Após verificar a concordância, o juiz declarará formalmente a extinção do poder familiar, ou seja, os pais biológicos deixarão de ser legalmente os responsáveis pela criança, permitindo sua colocação definitiva na família substituta.

Para assegurar que os pais compreendam o alcance do ato que estão prestes a autorizar a lei também estabelece que equipes interprofissionais, formadas, por exemplo, por psicólogos, assistentes sociais e outros profissionais da equipe técnica da Justiça da Infância e da Juventude devem:
Explicar detalhadamente o processo.
Esclarecer que a adoção é irrevogável, ou seja, uma vez concretizada, os pais biológicos não podem mais requerer a guarda da criança.
Fornecer informações de maneira educativa para que os pais tomem essa decisão de forma consciente e informada, especialmente devido às implicações jurídicas e emocionais.

Ademais, tanto a família natural (pais ou parentes biológicos) quanto a família substituta têm direito a acompanhamento técnico especializado, assegurado pelos serviços da Justiça da Infância e da Juventude e, de preferência, pelos profissionais da rede municipal de assistência social. Esses profissionais ajudam ambas as famílias a lidar com as mudanças emocionais, sociais e legais decorrentes do processo de adoção.

Garantia da Liberdade e Sigilo
São assegurados direitos fundamentais relativos ao consentimento:
Livre manifestação de vontade: Os pais ou responsáveis legais têm o direito de decidir pela adoção de forma totalmente espontânea, sem qualquer tipo de coerção ou pressão externa.
Sigilo das informações: Este aspecto protege a privacidade das partes envolvidas, evitando a exposição pública de questões sensíveis relacionadas à adoção ou à criança.

Validade Condicionada do Consentimento por Escrito
Embora os pais possam declarar seu consentimento por escrito, este só terá validade se for ratificado em audiência judicial, conforme o § 1º. Isso serve como uma camada adicional de segurança para evitar consentimentos precipitados ou proferidos de forma imprudente.

Destaque-se que o consentimento dos pais biológicos só terá validade se for dado após o nascimento da criança. Essa regra previne consentimentos prematuros feitos durante a gravidez, garantindo que os pais não tomem decisões precipitadas ou mal fundamentadas.

Prazo para Retratação (Arrependimento).
O legislador define os prazos e condições para que os pais possam se retratar de sua decisão de consentir com a adoção:
Retratação até a audiência: Antes da audiência judicial de ratificação (§1º), os pais podem se retratar do consentimento sem maiores complicações.
Prazo de arrependimento após sentença: Caso a sentença de extinção do poder familiar já tenha sido proferida, os pais ainda possuem um prazo de 10 dias para manifestar arrependimento formal.

→ A retratação sempre impedirá o prosseguimento do processo de adoção?
Não.
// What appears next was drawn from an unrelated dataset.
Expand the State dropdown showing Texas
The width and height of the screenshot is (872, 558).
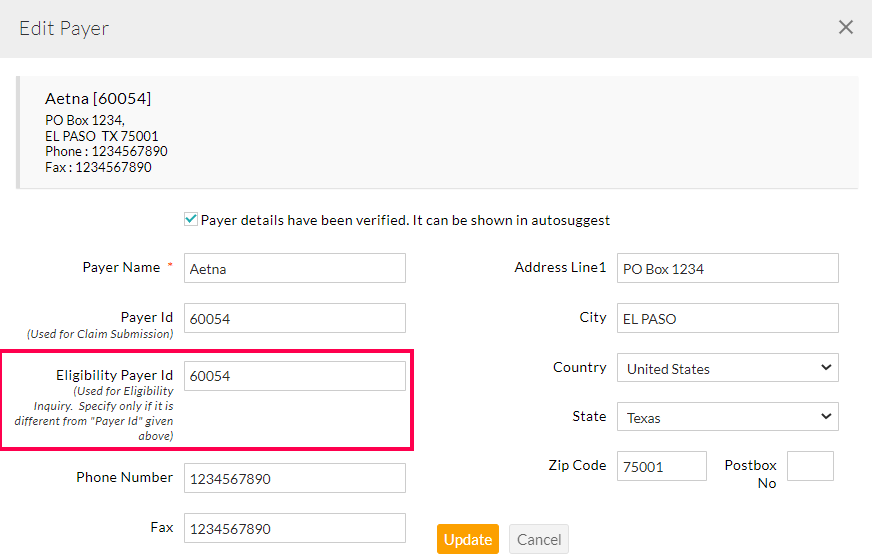click(727, 417)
A retratação ao consentimento de entrega de filho para adoção, mesmo que feita antes da publicação da sentença constitutiva da adoção, não gera direito potestativo aos pais biológicos de recuperarem o infante, mas será sopesada com outros elementos para definir o melhor interesse do menor.
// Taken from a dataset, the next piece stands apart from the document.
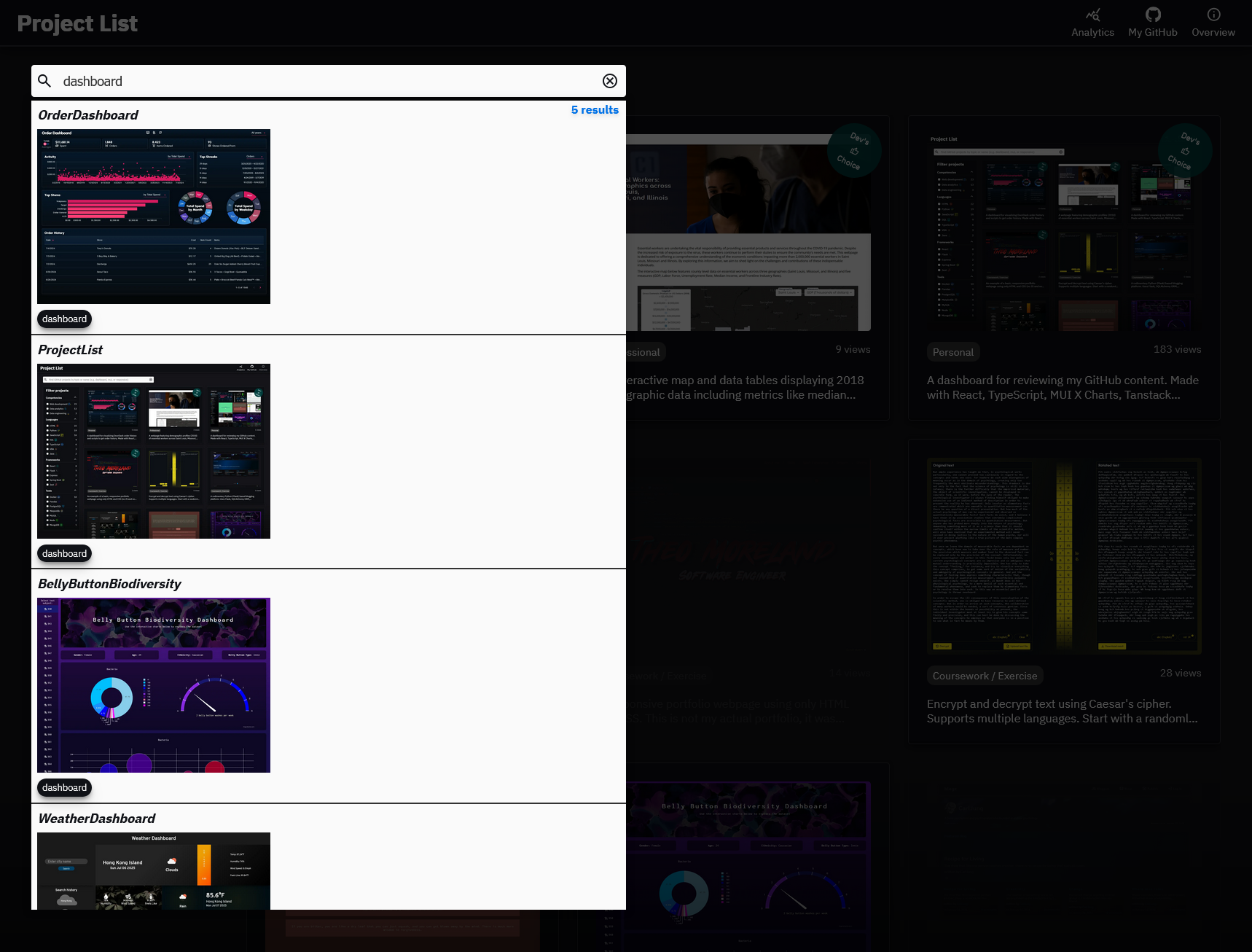Open the BellyButtonBiodiversity result title
Viewport: 1252px width, 952px height.
pyautogui.click(x=109, y=584)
Caso concreto em que a adoção foi mantida:
A criança adotanda é o objeto de proteção legal primário em um processo de adoção, devendo a ela ser assegurada condições básicas para o seu bem-estar e desenvolvimento sociopsicológico.

À luz desse comando principiológico, a retratação ao consentimento de entrega de filho para adoção, mesmo que feito antes da publicação da sentença constitutiva da adoção, não gera direito potestativo aos pais biológicos de recuperarem o infante, mas será sopesado com outros elementos para se definir o melhor interesse do menor.

Apontando as circunstâncias fáticas para o significativo lapso temporal de quase 04 (quatro) anos de convívio do adotado com sua nova família, e ainda, que não houve contato anterior do infante com sua mãe biológica, tendo em vista que foi entregue para doação após o nascimento, deve-se manter íntegro o núcleo familiar. STJ. REsp n. 1.578.913/MG, relatora Ministra Nancy Andrighi, Terceira Turma, julgado em 16/2/2017, DJe de 24/2/2017.